-- Assignment --
Return the lines below exactly, from the first one through the line that has "Pick the 6–8 m/s dark green legend swatch". Leave out everything after it.

____

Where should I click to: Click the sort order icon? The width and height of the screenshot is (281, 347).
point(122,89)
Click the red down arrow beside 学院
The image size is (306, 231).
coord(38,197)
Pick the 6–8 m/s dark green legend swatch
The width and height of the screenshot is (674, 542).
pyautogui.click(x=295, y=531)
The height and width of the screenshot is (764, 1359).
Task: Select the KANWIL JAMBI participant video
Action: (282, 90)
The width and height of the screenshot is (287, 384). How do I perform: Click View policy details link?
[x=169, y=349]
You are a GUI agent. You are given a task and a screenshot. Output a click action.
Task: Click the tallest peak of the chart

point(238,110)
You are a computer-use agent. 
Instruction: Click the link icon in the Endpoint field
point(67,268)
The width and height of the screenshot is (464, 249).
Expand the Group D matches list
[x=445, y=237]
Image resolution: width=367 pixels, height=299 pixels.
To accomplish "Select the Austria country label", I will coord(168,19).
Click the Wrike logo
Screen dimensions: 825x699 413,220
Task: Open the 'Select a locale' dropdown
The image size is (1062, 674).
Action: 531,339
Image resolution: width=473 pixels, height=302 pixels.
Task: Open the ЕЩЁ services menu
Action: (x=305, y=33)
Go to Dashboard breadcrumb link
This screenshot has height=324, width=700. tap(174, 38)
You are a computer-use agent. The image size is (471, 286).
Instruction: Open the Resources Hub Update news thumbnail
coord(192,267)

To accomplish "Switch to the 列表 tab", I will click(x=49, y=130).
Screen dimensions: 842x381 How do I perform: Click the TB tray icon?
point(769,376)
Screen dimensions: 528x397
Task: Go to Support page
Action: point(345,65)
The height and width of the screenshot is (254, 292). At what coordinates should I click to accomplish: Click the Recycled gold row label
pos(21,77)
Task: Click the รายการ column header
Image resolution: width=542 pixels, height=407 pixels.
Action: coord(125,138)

____

-- Answer section --
Where should I click to: Click the sort order icon? The width and height of the screenshot is (281, 347).
point(122,89)
Click the red down arrow beside 学院
The image size is (306, 231).
coord(38,197)
Pick the 6–8 m/s dark green legend swatch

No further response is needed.